Problem details:
The reader should set down exactly the lines from the one containing "You are a computer-use agent. The" through the last line of the material, omitting every picture.

Information provided:
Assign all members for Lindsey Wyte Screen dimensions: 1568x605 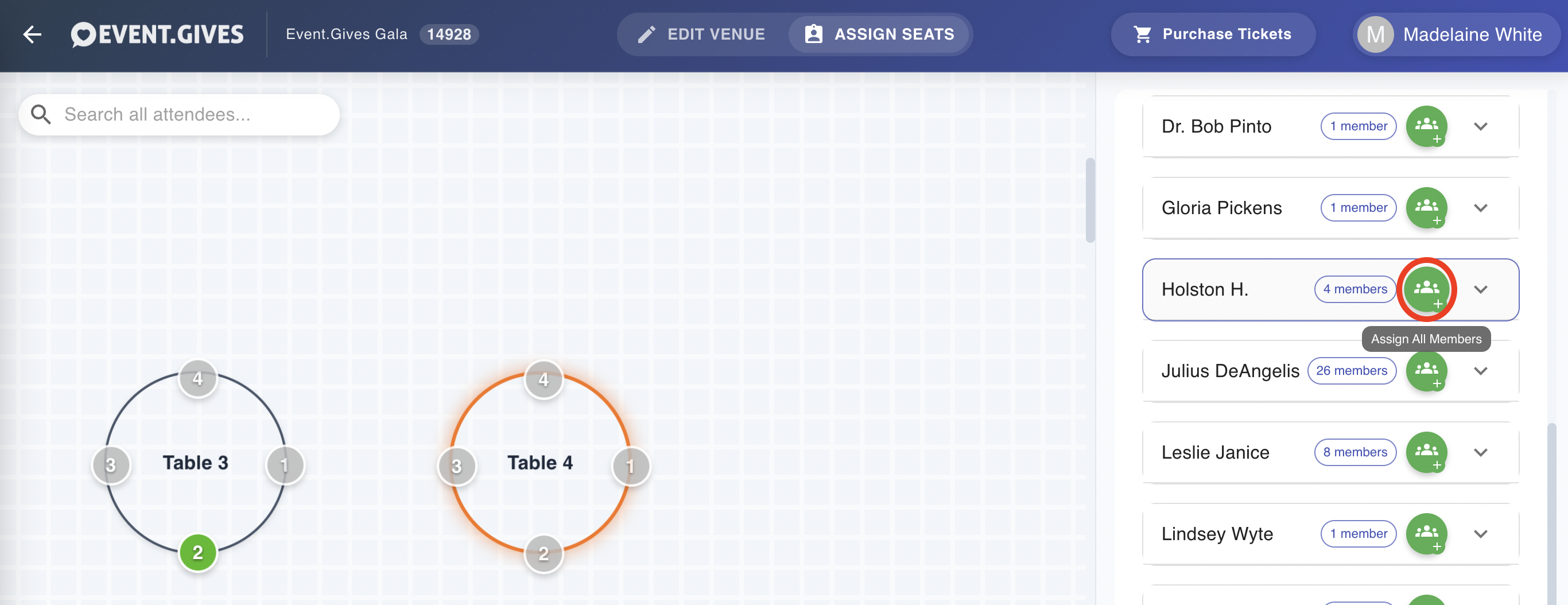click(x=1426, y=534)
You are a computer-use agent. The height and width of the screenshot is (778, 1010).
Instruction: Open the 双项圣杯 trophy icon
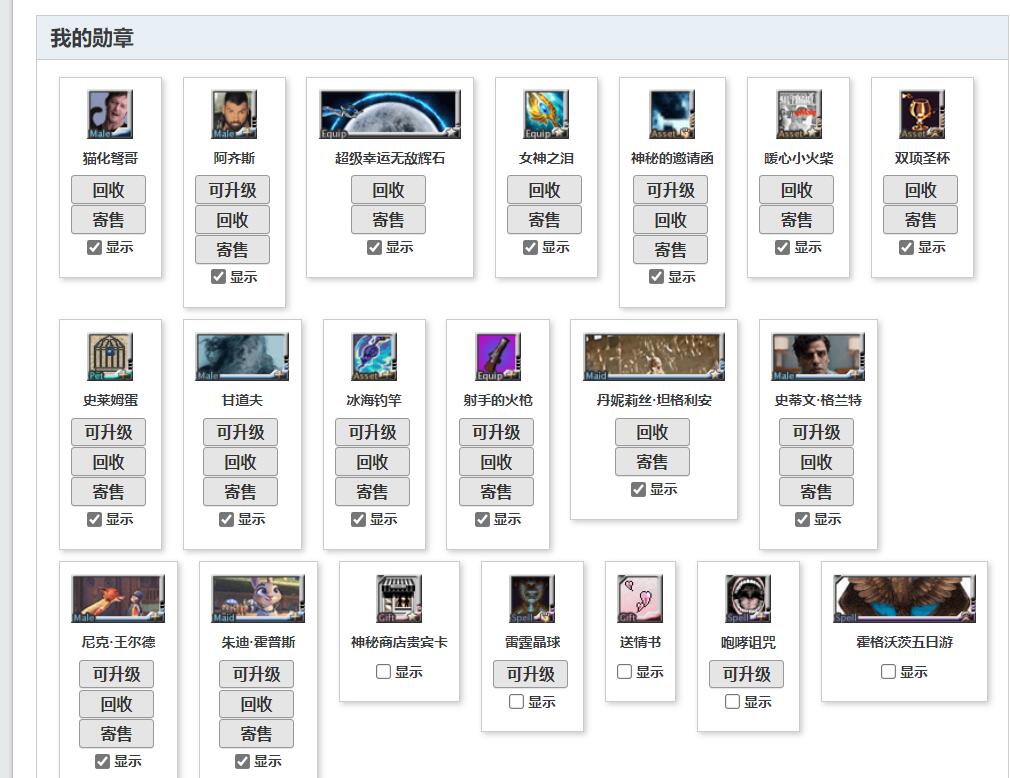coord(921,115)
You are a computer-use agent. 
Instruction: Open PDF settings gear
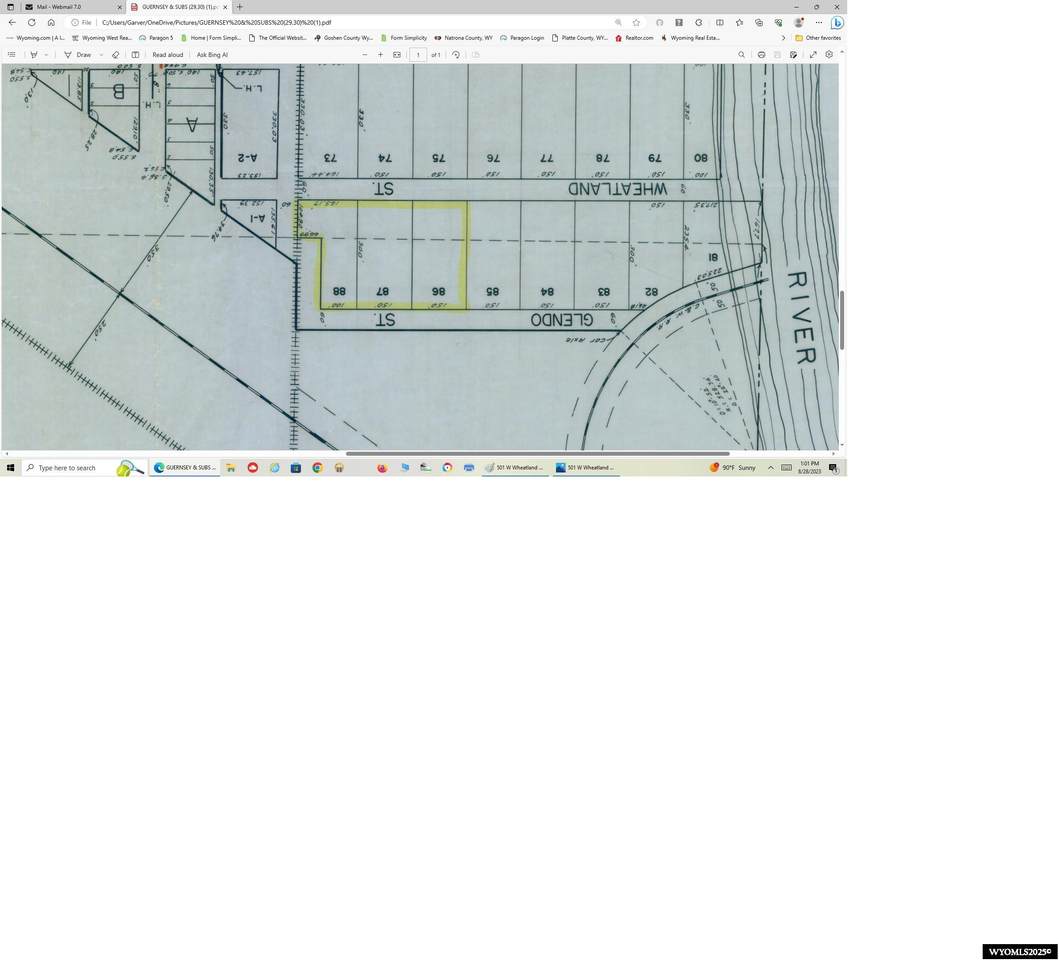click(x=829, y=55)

Solved problem:
You are a computer-use agent. The height and width of the screenshot is (778, 1010).
Instruction: Open the 双项圣杯 trophy icon
coord(921,115)
You are a computer-use agent. 
Instruction: Open PDF settings gear
click(x=829, y=55)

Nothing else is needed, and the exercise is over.